- Provided passage:
[Start of section]

“I’m just not getting what I want and need out of the church,” said a dear friend of mine. He and his family had been struggling in the church they had been a part of for nearly 20 years.
He had seen his children go through the cycle of birth, rearing, tenacious teenage years, and now onto college. For the last 20 years, the church had journeyed beside him and his wife, from young adulting to the uncertain waters of parenting. In turn, they had volunteer for countless church events, programs, and trips.
Now, they were left with this void. It wasn’t a sudden thing. It had been this slow and on setting phantom feeling for quite a while.
He asked me, “What should I do about it.”
The church is many things; a series of relationships, an organization, an institution of spiritual formation, and a community.
At each stage in our life, we find a unique relationship with the church.
At one stage, the church is a provider of necessary mentors and encouragers that show us that you’ll figure this adult thing, parenting thing, empty nesting thing, and retirement thing out.
At one stage, the church is a receiver of our time, talents, passions, and presence for events, programs, trips, and committees.
At one stage, the church can feel like an old friendship that doesn’t seem to have the same energy, luster, and value that it once had.
At one stage, the church disappoints all our expectations in relationships, spiritual formation, worship, and principles.
At one stage, everything the church does seems to edify and confirm all that we believe to be right and true in this world.
The reality is that our relationship with the church, much like all the meaningful relationships in our lives, will ebb and flow in a symbiotic dance that is life. You see, often what we see of the church is a project of the current reality we are facing in whatever stage of our life we find ourselves in.

[End of section]

- Requirement 1:
According to the passage about a friend's changing relationship with the church, how long had he and his family been part of their church?
- Requirement 2:
Reproduce the part of the passage about the church between "At one stage, everything" and "find ourselves in.", inclusive.

- Collected data:
[Start of section]

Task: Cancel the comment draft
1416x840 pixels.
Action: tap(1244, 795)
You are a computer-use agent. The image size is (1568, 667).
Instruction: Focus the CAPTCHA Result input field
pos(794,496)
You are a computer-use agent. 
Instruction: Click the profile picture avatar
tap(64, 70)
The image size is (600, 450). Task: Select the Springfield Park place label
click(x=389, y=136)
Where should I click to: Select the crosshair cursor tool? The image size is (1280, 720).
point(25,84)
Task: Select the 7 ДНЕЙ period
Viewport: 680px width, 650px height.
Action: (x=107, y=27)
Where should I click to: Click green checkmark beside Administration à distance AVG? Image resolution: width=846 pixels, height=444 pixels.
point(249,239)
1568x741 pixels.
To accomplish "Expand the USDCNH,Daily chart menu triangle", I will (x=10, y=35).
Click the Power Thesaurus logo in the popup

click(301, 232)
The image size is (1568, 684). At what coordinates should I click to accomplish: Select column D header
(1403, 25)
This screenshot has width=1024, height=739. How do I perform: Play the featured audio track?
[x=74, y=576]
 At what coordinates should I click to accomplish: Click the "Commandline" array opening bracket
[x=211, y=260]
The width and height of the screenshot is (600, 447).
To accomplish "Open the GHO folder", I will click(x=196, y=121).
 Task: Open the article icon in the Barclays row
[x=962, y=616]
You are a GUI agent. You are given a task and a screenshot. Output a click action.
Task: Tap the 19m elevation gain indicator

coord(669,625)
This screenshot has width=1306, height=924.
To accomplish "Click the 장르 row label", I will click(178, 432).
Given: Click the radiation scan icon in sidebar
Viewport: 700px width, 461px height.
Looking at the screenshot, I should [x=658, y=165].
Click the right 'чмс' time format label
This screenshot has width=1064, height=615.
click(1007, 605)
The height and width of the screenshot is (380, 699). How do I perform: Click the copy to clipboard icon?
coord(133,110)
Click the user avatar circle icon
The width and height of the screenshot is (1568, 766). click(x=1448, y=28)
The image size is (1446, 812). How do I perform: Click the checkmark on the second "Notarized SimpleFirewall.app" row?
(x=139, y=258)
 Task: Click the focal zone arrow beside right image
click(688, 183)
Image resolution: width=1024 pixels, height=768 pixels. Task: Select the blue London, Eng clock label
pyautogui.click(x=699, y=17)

[End of section]

- Written answer 1:
Nearly 20 years.

- Written answer 2:
At one stage, everything the church does seems to edify and confirm all that we believe to be right and true in this world.
The reality is that our relationship with the church, much like all the meaningful relationships in our lives, will ebb and flow in a symbiotic dance that is life. You see, often what we see of the church is a project of the current reality we are facing in whatever stage of our life we find ourselves in.